▶ **Acciones requeridas**:
1. Según el texto sobre el mandato británico y la monarquía hachemita, ¿en qué fecha fue derrocada esa monarquía?
2. Por favor, continúa el texto sobre el mandato británico y la monarquía hachemita a partir de su última oración.

▶ **Documento de origen**:
▼
Desde un primer momento, Reino Unido adopta una postura centralizadora, que privilegia el suministro de petróleo por encima de todo. Los ocupantes tienen que hacer frente a varios levantamientos encabezados por líderes tribales y chiítas -no contentos con el reparto y comprometidos con el denominado “movimiento constitucionalista” desde finales del siglo XIX-, que se ven obligados a reprimir una y otra vez, antes de llegar a un compromiso con las autoridades sunitas locales, herederas del Imperio Otomano, que pasarán a ostentar el poder de facto. No es hasta ese momento, y tras años de presencia en la región, que los británicos parecen tomar conciencia de la complicada composición de un país recién nacido compuesto por distintas sectas e incluso nacionalidades.
Aunque el país siga siendo un mandato británico hasta la independencia formal, proclamada en 1932, en 1921 Faisal -hijo del jerife Hussein, rey de Hedjaz- al que en un principio se le había prometido el trono de Siria, es aupado al poder como rey hachemita en una Constitución en la que a su vez se establece que Baghdad será la capital, ambas soluciones de compromiso que acabarán por no satisfacer a nadie. Se dota al país de una monarquía constitucional de modelo bicameral, con una cámara elegida y otra designada por las autoridades, y se entrega así en bandeja de plata a la zaama, la aristocracia, el control del país. Esta élite es la única en posición de asegurar la estabilidad mediante tractaciones y tejemanejes continuos, a lo que también ayuda el recurso continuo del gobierno a un instrumento tan valioso en la región como es el estado de emergencia.
Tras años de relativa calma, un número cada vez mayor de levantamientos kurdos y confesionales obligan a las autoridades a plantearse una reforma de la constitución, de tinte liberal y más respetuosa con las características de los distintos grupos del país. Esta situación se hace inaceptable para los oficiales que, inspirados por sus vecinos en Egipto y por el hiper-nacionalismo árabe que dominaba Oriente Medio, derrocaron la monarquía hachemita el 14 de julio de 1958 en un golpe de estado apoyado por los comunistas que aúpa al poder a Abdelkarim Kassem. La nueva y flamante República, sin embargo, olvida tomar en consideración las demandas regionales que en parte les habían ayudado a erosionar la popularidad de la monarquía, y vuelven a estallar levantamientos, esta vez sin embargo sofocados por una violencia política sin precedentes.
▲
▶ **Información registrada**:
▼
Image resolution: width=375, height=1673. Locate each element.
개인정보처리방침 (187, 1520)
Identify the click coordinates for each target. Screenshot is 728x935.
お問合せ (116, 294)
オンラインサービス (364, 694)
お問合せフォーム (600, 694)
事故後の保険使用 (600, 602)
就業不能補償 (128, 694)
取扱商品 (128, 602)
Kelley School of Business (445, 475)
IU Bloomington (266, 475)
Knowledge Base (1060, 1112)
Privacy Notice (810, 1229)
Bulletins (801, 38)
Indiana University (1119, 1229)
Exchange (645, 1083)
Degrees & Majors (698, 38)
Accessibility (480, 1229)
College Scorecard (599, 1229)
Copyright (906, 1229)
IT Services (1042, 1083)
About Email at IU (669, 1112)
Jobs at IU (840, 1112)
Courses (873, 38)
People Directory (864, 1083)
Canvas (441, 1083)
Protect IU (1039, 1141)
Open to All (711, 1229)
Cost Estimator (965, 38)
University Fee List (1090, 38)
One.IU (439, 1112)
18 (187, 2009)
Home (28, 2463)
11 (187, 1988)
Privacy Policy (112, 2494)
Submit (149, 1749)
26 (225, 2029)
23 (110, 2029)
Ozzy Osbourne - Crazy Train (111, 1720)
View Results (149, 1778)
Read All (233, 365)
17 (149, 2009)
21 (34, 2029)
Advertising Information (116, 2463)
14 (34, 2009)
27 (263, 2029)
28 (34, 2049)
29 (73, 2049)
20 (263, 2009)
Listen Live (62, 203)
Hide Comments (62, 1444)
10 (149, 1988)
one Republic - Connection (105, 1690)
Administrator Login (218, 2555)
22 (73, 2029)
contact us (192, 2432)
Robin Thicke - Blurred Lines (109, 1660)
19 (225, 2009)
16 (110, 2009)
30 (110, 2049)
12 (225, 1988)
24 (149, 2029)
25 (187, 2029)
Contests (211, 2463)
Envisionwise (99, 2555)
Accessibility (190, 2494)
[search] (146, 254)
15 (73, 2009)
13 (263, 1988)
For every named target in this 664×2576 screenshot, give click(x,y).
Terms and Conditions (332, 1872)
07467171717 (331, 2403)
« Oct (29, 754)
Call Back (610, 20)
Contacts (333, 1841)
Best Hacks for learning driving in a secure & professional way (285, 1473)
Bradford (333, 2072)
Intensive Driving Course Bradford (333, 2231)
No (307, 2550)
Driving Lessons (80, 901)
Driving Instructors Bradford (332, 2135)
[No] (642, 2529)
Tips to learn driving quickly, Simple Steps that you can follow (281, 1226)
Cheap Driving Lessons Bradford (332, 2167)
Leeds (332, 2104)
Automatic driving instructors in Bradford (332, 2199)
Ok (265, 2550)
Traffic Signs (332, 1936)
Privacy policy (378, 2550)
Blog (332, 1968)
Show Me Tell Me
▲
▶ **Resultados del ejercicio**:
1. El 14 de julio de 1958.

2.
2. Saddam
Siguiendo el modelo egipcio, en el que la centralización se hacía más que necesaria para imponer el modelo panárabe y la legitimidad de un cirujano de hierro, Iraq se convierte en un estado autoritario en donde la represión continua no consigue acabar con la inestabilidad, sino más bien todo lo contrario. En la misma línea se dan varios golpes de estado, de entre los cuales destaca el golpe baathista de 9 de febrero de 1963, seguido por un levantamiento kurdo que los militares no dudan en acallar a base de ataques sanguinarios y promesas incumplidas. Tras haber manejado durante años los hilos en la sombra y gracias al apoyo de varias tribus sunis, Saddam Hussein toma el poder en 1979, y continúa con la tendencia autoritaria tan en boga en la región, que no permite y reprime con dureza cualquier tipo de disenso, sobre todo si provienen de kurdos o chiítas.
Ya en 1975, Saddam se había visto humillado por los Acuerdos de Argel, en los que se cedían considerables porciones de terreno a Irán. En 1980, y ya aupado en el poder, decide enzarzarse en una nueva guerra con la recién estrenada República Islámica, que durará 8 años y que, aparte de nuevos aliados y enemigos por igual, además de una no desdeñable destrucción de recursos y una deplorable situación económica (a pesar del maná del petróleo) – y el consiguiente empobrecimiento de gran parte de su población – no reportará nada a ninguno de los bandos. Fue durante esta guerra también que Saddam atacó con más dureza que nunca a los kurdos, poniendo a prueba durante la campaña de Anfal las armas químicas que años después firmarían su sentencia de muerte.
No contento con esto, y en gran parte para recobrar a las bravas la legitimidad interna y externa pérdida, decide -algunos dicen que con el beneplácito de la embajadora americana April Glaspie- invadir Kuwait en agosto de 1990. La comunidad internacional, más consensuada que nunca tras el fin de la Guerra Fría, no duda en frenar las ambiciones deletéreas del Presidente iraquí.
Fue en ese momento que la población iraquí aprovechó la debilidad del régimen para poner en marcha una intifada -etiquetada de chiíta pero apoyada también por sunitas y kurdos- al sur del país, para pronto darse cuenta de que habían sido abandonados por sus aliados internacionales y ser sometidos con la brutalidad usual. La represión no es tan descorazonadora en el caso de los kurdos, en cierto modo protegidos por la comunidad internacional – que ya les había apoyado de forma encubierta en 1972, con el objetivo de debilitar la alianza árabe contra Israel.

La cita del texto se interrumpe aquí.